─── Dataset content ───

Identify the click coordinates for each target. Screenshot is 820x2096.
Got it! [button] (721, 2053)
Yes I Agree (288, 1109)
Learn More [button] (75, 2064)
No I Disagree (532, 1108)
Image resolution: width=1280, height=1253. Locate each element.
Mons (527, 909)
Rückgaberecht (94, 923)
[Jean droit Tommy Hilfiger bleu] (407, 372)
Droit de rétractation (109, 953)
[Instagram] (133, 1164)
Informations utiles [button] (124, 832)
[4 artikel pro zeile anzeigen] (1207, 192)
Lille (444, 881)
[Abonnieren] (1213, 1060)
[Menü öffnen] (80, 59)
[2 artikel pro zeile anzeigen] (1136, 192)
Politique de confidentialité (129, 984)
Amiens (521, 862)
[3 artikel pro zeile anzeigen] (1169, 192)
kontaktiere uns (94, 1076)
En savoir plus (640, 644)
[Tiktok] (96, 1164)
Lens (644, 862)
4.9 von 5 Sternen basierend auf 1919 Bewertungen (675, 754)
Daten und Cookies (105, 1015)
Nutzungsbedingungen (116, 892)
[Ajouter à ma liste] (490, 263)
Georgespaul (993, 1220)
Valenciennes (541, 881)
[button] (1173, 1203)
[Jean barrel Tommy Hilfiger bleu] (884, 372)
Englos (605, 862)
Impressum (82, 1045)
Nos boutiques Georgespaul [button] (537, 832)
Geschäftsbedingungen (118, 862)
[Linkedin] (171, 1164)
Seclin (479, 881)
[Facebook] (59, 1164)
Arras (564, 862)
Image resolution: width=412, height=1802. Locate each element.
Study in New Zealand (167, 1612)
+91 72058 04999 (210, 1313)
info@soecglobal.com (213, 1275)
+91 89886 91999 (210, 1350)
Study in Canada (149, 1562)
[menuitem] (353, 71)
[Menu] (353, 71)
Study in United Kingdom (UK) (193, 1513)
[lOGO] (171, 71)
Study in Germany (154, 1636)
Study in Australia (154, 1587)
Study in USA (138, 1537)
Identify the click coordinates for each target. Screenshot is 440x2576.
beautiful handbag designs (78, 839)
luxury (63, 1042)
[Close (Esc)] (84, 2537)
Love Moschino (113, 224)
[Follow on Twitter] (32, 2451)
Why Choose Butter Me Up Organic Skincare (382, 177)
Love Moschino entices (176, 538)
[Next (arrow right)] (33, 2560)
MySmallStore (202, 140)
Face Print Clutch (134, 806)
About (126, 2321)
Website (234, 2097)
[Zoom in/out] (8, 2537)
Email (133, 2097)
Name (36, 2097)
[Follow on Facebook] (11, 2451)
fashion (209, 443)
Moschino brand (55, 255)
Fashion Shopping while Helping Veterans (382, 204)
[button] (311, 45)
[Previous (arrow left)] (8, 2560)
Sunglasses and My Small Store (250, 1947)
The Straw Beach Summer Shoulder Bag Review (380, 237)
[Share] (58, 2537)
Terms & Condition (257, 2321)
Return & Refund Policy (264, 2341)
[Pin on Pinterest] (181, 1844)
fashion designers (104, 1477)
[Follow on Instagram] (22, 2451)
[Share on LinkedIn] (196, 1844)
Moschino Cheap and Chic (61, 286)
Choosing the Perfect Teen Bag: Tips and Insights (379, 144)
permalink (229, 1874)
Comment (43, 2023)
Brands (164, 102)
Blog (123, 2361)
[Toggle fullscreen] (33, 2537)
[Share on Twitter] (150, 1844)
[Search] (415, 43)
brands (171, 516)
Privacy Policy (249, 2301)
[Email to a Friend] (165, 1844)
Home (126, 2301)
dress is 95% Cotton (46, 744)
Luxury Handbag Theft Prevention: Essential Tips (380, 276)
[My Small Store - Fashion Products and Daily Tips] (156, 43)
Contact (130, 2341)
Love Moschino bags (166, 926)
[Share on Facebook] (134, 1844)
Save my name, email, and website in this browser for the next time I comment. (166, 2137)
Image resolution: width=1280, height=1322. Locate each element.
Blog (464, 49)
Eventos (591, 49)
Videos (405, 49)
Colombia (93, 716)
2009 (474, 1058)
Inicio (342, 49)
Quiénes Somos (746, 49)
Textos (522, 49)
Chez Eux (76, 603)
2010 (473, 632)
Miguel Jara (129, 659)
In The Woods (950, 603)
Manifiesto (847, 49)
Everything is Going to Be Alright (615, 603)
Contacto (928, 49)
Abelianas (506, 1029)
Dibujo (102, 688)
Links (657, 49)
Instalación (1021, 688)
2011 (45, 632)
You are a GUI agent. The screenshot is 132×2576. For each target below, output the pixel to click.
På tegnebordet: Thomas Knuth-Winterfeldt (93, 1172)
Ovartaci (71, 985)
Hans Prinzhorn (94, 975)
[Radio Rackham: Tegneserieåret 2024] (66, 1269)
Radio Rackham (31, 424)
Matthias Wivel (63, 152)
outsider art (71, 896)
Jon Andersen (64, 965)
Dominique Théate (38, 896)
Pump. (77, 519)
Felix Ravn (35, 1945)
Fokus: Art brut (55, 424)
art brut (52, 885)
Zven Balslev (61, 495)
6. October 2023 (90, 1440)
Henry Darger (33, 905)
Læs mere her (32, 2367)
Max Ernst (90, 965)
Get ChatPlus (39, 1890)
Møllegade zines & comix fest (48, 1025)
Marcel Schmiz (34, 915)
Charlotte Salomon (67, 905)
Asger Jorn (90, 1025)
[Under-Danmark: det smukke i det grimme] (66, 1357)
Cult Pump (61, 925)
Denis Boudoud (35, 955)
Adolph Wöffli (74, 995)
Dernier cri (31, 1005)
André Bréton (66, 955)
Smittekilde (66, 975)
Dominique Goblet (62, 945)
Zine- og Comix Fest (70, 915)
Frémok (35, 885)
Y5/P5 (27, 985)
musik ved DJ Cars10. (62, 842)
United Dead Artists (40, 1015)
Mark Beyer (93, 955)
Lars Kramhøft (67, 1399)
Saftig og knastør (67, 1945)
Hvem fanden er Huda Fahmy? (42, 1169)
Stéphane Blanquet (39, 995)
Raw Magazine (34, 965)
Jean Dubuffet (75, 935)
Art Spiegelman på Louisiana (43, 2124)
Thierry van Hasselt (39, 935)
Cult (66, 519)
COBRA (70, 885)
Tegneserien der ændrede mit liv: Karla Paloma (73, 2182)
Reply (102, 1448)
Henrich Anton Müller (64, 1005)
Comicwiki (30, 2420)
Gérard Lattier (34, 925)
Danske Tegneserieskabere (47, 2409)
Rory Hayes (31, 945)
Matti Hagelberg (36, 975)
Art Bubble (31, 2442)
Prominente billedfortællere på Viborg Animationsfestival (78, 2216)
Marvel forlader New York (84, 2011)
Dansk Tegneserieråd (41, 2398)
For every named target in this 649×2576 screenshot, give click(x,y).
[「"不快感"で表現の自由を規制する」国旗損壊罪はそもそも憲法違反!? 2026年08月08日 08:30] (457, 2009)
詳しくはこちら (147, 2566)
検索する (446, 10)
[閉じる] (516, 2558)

───

■ **Exercise requirements**: Search the data above for the string "Georgespaul" and return every line that has it.

■ **Task result**:
Georgespaul (993, 1220)
Nos boutiques Georgespaul [button] (537, 832)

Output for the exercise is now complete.